When I wanted to put the program into production, the program was much to slow. I had tested it on my laptop, and there it was running fine, but on the server, I was expecting it to be running faster. On the one hand, the server had faster disks, and on the other hand, though being a bit older, the server had a CPU running at approx. the same frequency. The application is mainly doing IO, so what was going wrong?

The main differences between the server and the laptop are cache. The server has 0.5MB, while the laptop has 4MB. Analysing the program showed, that I was jumping around the data. A 200x200 pixel of double data fit nicely into 0.5MB, but since I have it in 60 different heights, I had to make sure, that I don't apply the operation on all of the height dimensions before having finished all x,y data. This cache-alignment doubled the performance.

According to gprof, the remaining and most important bottleneck was a simple sqrt which I needed to normalize my vectors. I tested different software implementations, but the performance only got worse. After a while, I recognized that SSE2 and AltiVec SIMD extensions of modern chips have a hardware implementation of sqrt, but this isn't used by default using gcc on a x86 system. It is only the default on the x86-64. Enabling SSE2 with -mfpmath=sse -msse2 increased the performance again considerably and I was finally happy with the results, even on the server.

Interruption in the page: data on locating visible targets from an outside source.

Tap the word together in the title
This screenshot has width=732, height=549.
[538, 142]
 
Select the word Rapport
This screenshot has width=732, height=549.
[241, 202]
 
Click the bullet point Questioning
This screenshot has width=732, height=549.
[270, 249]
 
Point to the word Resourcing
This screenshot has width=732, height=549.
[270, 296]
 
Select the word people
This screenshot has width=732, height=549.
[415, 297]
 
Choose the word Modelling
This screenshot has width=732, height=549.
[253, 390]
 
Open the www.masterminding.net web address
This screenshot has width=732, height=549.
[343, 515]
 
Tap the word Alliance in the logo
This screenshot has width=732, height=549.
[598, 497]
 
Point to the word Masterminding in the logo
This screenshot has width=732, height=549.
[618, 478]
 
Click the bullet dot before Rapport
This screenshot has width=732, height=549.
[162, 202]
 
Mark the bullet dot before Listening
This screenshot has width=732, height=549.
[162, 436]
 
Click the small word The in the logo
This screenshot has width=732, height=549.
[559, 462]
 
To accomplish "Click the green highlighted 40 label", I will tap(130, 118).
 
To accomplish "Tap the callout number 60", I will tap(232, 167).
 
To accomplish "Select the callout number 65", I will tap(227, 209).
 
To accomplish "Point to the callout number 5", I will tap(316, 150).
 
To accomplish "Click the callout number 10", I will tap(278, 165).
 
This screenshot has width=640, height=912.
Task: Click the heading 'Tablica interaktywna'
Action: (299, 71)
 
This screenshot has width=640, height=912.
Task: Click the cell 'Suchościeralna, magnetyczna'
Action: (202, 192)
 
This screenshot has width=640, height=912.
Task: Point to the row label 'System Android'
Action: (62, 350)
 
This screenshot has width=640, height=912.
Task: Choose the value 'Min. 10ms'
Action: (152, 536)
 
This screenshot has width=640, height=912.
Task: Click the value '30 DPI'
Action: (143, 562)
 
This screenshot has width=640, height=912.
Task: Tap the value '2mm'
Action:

I tried to repeat the performance-gain with a micro-benchmark, doing exactly the same operation with dummy data. That C++ and Java code can be downloaded here. The results were a bit disappointing. I got only less than 20% performance gain SSE enabled. In addition, the code running on the server was faster than the code on the laptop, while this is in contrast to fimex. I translated the same code to java. The java-code is a bit simpler, but running at approximately the same speed as the SSE code (- 1%), so SSE is on by default in java-hotspot. I'm not 100% happy with the micro-benchmark results, but at least, I'm happy with my code, which is now in production and running fast enough.